┌─ TRECHO FORNECIDO

A cena que descrevo a seguir era muito comum no século XVIII: um aristocrata rico e poderoso recebe em seu palácio um certo número de convidados. Além dos vinhos, do champagne, excelente comida e agradáveis conversas, ele proporciona a seus amigos algumas horas de boa música. E se a ocasião for muito especial, música composta especialmente para ela.
Provavelmente, ninguém parava para prestar atenção; a música ficava ao fundo, exatamente como acontece hoje em qualquer festa ou reunião de amigos. A diferença é que hoje em dia usa-se um bom aparelho de som, e naquela época, como ainda não havia tomadas nas paredes, o jeito era fazer tudo ao vivo.
Todos conhecem uma obra de W. A. Mozart chamada “Pequena Serenata Noturna” Ela foi composta para uma dessas ocasiões.
Enquanto esta é muito conhecida, as outras serenatas e divertimentos que ele escreveu são pouco tocadas. É o caso da Serenata Noturna nº Köchel 239. Ela foi composta em 1775, quando Mozart tinha 19 anos, e ainda vivia em Salzburgo.
São três movimentos: Maestoso; Minueto; e Rondó: Allegro, Adagio, Allegro.
Para os contemporâneos de Mozart, peças como essa eram totalmente descartáveis. Contudo, nas décadas seguintes à morte do compositor, elas foram recuperadas e preservadas; hoje são tocadas em concertos freqüentados por amantes da música atentos e silenciosos, e estão gravadas em inúmeras versões.
A maioria delas não são obras de grande valor artístico; mas são música deliciosa de se ouvir!
É interessante pesquisarmos como era incluida a música nesses eventos sociais do século XVIII. Uma boa parte das serenatas de Mozart foi escrita para ser tocada em Salzburgo, ao ar livre , durante o verão. Em geral eram requisitadas para algum evento social de grande importância. Um exemplo era o fim do ano letivo universitário. Em geral acontecia assim: no início da noite os músicos se reuniam e tocavam marchando até a residência de verão do Arcebispo de Salzburgo. Ali tocavam sua serenata, voltavam até a praça da universidade e aí tocavam novamente a serenata, desta vez para os estudantes e os professores.
Algumas obras eram compostas para celebrar o dia onomástico de alguma personalidade – um tipo de celebração muito comum naquela época.
Mas o que é um dia onomástico?
Simples: eu me chamo João; então o dia de São João é o meu dia onomástico.
Mozart compôs um divertimento, catalogado como KV 247, para celebrar o dia onomástico de uma condessa, chamada Antonia Lodron, cuja residência era frequentemente usada para encontros musicais.
Os instrumentos de sopro ocupam um papel especial nesse repertório de músicas de ocasião.

└─

**TAREFA DO EXERCÍCIO A**.
Indique se cada afirmação a seguir concorda com o texto sobre as serenatas de Mozart. Responda sim ou não e cite literalmente as palavras do texto que decidem cada caso. (i) A Serenata Noturna Köchel 239 foi composta quando Mozart tinha 19 anos. (ii) Os contemporâneos de Mozart tratavam peças como essa como obras a serem preservadas. (iii) O divertimento KV 247 foi composto para o dia onomástico do Arcebispo de Salzburgo.
**TAREFA DO EXERCÍCIO B**.
Reproduza somente as linhas dos registros que começam na linha com "Where should I click to: Select the 5分" e seguem até a linha com "pos(874,144)", ambas incluídas. Nelas, substitua "Where should I click to" por "Where do I click to" e deixe todo o resto inalterado.

┌─ DADOS FORNECIDOS

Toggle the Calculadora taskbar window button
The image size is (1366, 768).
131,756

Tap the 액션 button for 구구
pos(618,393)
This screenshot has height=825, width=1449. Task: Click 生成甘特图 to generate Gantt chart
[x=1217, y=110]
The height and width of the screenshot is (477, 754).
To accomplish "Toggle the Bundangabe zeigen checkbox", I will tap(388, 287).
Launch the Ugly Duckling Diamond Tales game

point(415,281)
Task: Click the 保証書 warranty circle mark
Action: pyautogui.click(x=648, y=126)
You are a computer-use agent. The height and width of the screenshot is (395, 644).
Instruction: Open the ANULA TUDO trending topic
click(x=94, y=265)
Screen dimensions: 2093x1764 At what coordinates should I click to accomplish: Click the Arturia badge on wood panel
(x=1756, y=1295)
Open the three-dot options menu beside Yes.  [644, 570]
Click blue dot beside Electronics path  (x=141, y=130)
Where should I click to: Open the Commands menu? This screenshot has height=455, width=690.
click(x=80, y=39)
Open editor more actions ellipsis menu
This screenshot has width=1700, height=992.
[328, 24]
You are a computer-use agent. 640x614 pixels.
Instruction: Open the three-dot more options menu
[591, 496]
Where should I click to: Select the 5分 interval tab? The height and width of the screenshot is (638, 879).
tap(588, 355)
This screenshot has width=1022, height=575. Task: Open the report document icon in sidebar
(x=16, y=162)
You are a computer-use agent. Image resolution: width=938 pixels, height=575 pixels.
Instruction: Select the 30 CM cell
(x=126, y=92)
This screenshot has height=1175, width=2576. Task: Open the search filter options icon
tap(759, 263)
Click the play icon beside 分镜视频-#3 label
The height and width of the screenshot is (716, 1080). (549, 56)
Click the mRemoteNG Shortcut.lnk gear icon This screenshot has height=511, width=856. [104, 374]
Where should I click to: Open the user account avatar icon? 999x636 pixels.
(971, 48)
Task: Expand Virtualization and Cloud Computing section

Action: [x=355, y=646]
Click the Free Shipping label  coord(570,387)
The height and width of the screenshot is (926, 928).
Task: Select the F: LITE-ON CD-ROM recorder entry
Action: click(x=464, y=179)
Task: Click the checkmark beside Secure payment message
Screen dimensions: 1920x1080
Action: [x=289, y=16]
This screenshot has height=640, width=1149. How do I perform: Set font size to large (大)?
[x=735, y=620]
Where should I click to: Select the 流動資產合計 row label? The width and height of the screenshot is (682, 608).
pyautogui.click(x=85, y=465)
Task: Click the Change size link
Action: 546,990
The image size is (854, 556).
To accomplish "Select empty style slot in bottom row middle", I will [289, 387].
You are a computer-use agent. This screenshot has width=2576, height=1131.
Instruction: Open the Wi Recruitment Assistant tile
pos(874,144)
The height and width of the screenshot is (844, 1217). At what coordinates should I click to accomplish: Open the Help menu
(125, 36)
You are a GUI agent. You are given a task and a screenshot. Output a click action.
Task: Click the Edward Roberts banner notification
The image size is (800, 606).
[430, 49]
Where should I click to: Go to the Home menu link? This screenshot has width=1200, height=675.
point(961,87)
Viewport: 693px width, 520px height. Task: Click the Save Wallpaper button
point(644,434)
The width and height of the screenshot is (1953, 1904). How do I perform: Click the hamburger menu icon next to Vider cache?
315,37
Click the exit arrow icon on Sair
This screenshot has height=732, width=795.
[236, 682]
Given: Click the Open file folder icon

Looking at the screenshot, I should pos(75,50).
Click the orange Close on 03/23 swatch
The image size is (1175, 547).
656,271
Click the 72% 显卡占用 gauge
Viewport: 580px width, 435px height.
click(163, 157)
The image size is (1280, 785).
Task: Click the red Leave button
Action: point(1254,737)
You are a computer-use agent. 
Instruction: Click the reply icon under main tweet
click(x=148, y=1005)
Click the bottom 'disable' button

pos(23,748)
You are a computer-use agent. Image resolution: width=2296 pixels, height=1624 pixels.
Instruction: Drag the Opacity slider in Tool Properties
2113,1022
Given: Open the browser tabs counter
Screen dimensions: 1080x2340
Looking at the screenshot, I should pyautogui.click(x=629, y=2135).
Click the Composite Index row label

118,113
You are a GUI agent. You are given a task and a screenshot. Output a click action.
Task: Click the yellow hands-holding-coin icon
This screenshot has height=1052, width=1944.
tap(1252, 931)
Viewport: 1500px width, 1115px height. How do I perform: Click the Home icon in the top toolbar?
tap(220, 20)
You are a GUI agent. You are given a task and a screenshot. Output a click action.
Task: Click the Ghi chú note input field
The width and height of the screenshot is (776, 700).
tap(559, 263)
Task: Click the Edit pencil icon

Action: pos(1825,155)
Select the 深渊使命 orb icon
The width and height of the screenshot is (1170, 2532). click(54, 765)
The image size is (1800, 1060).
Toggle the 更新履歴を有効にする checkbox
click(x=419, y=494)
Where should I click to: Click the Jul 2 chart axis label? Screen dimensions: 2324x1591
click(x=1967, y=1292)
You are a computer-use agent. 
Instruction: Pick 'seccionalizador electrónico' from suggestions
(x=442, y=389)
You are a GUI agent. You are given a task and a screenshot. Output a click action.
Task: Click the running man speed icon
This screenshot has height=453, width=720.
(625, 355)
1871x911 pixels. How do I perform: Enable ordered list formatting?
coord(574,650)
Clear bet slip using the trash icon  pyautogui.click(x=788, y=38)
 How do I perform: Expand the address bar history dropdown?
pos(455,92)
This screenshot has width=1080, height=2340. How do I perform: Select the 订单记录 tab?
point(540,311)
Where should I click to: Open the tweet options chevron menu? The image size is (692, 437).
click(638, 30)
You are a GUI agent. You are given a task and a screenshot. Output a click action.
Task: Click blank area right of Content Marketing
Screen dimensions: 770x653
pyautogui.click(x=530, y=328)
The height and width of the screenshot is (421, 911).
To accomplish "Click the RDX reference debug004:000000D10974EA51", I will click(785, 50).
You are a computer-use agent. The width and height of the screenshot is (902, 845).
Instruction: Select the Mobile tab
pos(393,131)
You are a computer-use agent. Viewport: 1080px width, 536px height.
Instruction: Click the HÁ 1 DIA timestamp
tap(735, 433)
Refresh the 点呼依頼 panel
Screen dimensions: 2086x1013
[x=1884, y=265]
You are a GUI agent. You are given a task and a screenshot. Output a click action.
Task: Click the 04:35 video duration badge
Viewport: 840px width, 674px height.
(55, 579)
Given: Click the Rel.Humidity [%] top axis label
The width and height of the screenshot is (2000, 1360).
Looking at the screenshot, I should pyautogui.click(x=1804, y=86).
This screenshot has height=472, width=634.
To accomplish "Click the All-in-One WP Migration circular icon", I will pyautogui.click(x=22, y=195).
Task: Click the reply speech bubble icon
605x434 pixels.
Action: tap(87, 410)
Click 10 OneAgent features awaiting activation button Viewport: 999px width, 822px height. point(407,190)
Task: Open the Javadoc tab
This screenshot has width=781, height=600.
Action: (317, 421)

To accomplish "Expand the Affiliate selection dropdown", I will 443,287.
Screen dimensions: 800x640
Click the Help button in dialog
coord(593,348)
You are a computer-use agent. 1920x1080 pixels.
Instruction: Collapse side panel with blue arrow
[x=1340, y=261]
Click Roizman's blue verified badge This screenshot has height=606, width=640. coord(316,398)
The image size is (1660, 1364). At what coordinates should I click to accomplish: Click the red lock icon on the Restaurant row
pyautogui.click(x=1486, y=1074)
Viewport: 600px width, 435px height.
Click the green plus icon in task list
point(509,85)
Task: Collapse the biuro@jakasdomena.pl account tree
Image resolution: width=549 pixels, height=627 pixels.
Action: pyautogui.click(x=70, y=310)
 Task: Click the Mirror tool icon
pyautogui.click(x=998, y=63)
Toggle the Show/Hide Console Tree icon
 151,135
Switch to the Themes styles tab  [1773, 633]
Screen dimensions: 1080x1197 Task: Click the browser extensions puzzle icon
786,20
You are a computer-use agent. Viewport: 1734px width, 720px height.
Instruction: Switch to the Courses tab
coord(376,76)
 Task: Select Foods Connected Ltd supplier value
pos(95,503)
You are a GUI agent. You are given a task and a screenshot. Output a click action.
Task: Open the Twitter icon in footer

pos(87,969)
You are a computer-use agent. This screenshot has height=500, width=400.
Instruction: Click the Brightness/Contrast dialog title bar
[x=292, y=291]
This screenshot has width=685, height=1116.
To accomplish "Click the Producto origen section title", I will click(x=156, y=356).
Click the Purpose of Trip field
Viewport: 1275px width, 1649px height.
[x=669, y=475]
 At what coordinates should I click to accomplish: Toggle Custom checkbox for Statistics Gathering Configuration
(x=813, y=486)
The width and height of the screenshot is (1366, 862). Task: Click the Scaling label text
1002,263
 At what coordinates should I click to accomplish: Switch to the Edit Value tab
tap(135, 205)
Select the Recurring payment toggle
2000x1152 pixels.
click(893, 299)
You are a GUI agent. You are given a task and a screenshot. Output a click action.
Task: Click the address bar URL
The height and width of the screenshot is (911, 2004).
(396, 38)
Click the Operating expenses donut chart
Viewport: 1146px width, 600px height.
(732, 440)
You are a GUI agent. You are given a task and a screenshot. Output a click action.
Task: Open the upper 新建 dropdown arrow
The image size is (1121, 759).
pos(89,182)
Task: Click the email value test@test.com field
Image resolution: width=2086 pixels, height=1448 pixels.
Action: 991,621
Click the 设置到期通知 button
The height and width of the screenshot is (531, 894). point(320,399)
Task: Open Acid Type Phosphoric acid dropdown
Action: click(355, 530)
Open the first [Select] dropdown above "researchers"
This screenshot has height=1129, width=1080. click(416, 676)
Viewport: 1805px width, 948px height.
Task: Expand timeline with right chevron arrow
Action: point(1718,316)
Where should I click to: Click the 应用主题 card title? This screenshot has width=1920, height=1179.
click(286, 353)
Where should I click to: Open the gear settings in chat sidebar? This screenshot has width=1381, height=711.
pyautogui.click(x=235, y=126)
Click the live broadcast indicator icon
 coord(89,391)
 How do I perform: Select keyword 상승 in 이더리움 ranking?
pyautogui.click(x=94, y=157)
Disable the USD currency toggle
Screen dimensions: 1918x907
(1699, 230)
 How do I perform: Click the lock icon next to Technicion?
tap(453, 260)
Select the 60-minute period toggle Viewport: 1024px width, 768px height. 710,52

└─

**SAÍDA COMPLETA A**.
(i) Sim: "Ela foi composta em 1775, quando Mozart tinha 19 anos, e ainda vivia em Salzburgo."
(ii) Não: "Para os contemporâneos de Mozart, peças como essa eram totalmente descartáveis."
(iii) Não: "para celebrar o dia onomástico de uma condessa, chamada Antonia Lodron"

**SAÍDA COMPLETA B**.
Where do I click to: Select the 5分 interval tab? The height and width of the screenshot is (638, 879).
tap(588, 355)
This screenshot has width=1022, height=575. Task: Open the report document icon in sidebar
(x=16, y=162)
You are a computer-use agent. Image resolution: width=938 pixels, height=575 pixels.
Instruction: Select the 30 CM cell
(x=126, y=92)
This screenshot has height=1175, width=2576. Task: Open the search filter options icon
tap(759, 263)
Click the play icon beside 分镜视频-#3 label
The height and width of the screenshot is (716, 1080). (549, 56)
Click the mRemoteNG Shortcut.lnk gear icon This screenshot has height=511, width=856. [104, 374]
Where do I click to: Open the user account avatar icon? 999x636 pixels.
(971, 48)
Task: Expand Virtualization and Cloud Computing section

Action: [x=355, y=646]
Click the Free Shipping label  coord(570,387)
The height and width of the screenshot is (926, 928).
Task: Select the F: LITE-ON CD-ROM recorder entry
Action: click(x=464, y=179)
Task: Click the checkmark beside Secure payment message
Screen dimensions: 1920x1080
Action: [x=289, y=16]
This screenshot has height=640, width=1149. How do I perform: Set font size to large (大)?
[x=735, y=620]
Where do I click to: Select the 流動資產合計 row label? The width and height of the screenshot is (682, 608).
pyautogui.click(x=85, y=465)
Task: Click the Change size link
Action: 546,990
The image size is (854, 556).
To accomplish "Select empty style slot in bottom row middle", I will [289, 387].
You are a computer-use agent. This screenshot has width=2576, height=1131.
Instruction: Open the Wi Recruitment Assistant tile
pos(874,144)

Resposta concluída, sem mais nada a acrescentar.